Layer 4: Tool Execution Guardrails
Before any tool fires, validate.
Your agent decidess which tool to call. You must decide whether that tool is allowed to run.
from typing import Any, Callable
from dataclasses import dataclass
@dataclass
class ToolPermission:
name: str
description: str
category: str = "general"
requires_approval: bool = False
max_calls_per_session: int = 50
class ToolGate:
"""Validate tool calls before execution."""
def __init__(self):
self.allowed_tools: dict[str, ToolPermission] = {}
self.call_counts: dict[str, int] = {}
self.dangerous_categories = {"file_write", "network", "database_write", "delete"}
def register_tool(self, name: str, description: str, category: str = "general",
requires_approval: bool = False, max_calls: int = 50):
self.allowed_tools[name] = ToolPermission(
name=name, description=description, category=category,
requires_approval=requires_approval, max_calls_per_session=max_calls,
)
self.call_counts[name] = 0
def validate(self, tool_name: str, arguments: dict) -> tuple[bool, str]:
# 1. Is this tool registered?
if tool_name not in self.allowed_tools:
return False, f"Unknown tool: {tool_name}"

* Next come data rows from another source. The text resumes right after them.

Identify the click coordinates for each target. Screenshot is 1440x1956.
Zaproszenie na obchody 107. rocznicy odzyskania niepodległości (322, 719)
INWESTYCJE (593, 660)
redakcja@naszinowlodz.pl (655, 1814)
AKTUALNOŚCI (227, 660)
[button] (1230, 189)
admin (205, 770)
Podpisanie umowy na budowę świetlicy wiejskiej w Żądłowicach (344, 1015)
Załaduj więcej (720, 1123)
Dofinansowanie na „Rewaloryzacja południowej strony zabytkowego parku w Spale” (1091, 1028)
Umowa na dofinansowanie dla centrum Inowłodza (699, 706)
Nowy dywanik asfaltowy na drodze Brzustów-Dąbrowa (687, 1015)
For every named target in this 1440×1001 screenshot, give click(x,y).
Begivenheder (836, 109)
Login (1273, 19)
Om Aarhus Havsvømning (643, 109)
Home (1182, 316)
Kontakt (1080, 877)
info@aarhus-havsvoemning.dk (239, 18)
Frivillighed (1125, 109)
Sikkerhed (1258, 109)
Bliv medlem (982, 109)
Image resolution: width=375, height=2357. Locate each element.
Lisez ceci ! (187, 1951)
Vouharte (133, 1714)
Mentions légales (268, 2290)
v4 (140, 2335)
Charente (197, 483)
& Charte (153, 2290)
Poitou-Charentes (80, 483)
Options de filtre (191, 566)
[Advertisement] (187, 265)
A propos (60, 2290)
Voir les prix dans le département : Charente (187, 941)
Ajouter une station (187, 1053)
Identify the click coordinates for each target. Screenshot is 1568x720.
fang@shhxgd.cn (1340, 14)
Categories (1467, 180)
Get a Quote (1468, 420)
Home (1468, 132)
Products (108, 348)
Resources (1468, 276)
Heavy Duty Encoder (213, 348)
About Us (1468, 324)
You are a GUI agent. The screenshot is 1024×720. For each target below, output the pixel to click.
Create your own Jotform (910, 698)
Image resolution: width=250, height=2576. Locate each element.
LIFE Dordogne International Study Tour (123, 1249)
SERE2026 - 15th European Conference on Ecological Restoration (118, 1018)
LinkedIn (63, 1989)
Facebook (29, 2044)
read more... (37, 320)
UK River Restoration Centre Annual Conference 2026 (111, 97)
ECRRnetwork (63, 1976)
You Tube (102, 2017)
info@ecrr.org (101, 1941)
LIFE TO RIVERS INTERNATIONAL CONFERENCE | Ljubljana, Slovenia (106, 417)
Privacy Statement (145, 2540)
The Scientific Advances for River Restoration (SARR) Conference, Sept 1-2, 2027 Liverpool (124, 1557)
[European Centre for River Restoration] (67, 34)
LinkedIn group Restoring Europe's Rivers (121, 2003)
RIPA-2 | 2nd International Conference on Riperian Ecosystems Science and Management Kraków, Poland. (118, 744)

perm = self.allowed_tools[tool_name]
# 2. Has it exceeded call budget?
if self.call_counts.get(tool_name, 0) >= perm.max_calls_per_session:
return False, f"Tool '{tool_name}' exceeded max calls ({perm.max_calls_per_session})"
# 3. Does it require approval?
if perm.requires_approval:
return False, f"Tool '{tool_name}' requires human approval"
# 4. Dangerous category checks
if perm.category in self.dangerous_categories:
# Additional validation for dangerous tools
if perm.category == "file_write":
path = arguments.get("path", "")
if any(p in path for p in [".env", "config", ".ssh"]):
return False, "Cannot write to sensitive paths"
return True, "OK"
def record_call(self, tool_name: str):
self.call_counts[tool_name] = self.call_counts.get(tool_name, 0) + 1
# Usage
gate = ToolGate()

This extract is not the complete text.